_INSTRUCTIONS FOR THE TASK_
Please reproduce the data word for word, from its first line through the line holding "click(410, 1436)", both included.

_Text and element pointing records_
○ ○ ○ ○

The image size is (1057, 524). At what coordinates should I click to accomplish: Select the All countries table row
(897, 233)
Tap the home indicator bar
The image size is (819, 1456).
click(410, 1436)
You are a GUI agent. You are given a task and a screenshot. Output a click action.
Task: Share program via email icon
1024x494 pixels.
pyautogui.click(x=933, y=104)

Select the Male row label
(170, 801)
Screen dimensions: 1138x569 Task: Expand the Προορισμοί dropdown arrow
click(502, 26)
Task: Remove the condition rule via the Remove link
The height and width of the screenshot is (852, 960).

○ ○ ○ ○

_TASK RESPONSE_
The image size is (1057, 524). At what coordinates should I click to accomplish: Select the All countries table row
(897, 233)
Tap the home indicator bar
The image size is (819, 1456).
click(410, 1436)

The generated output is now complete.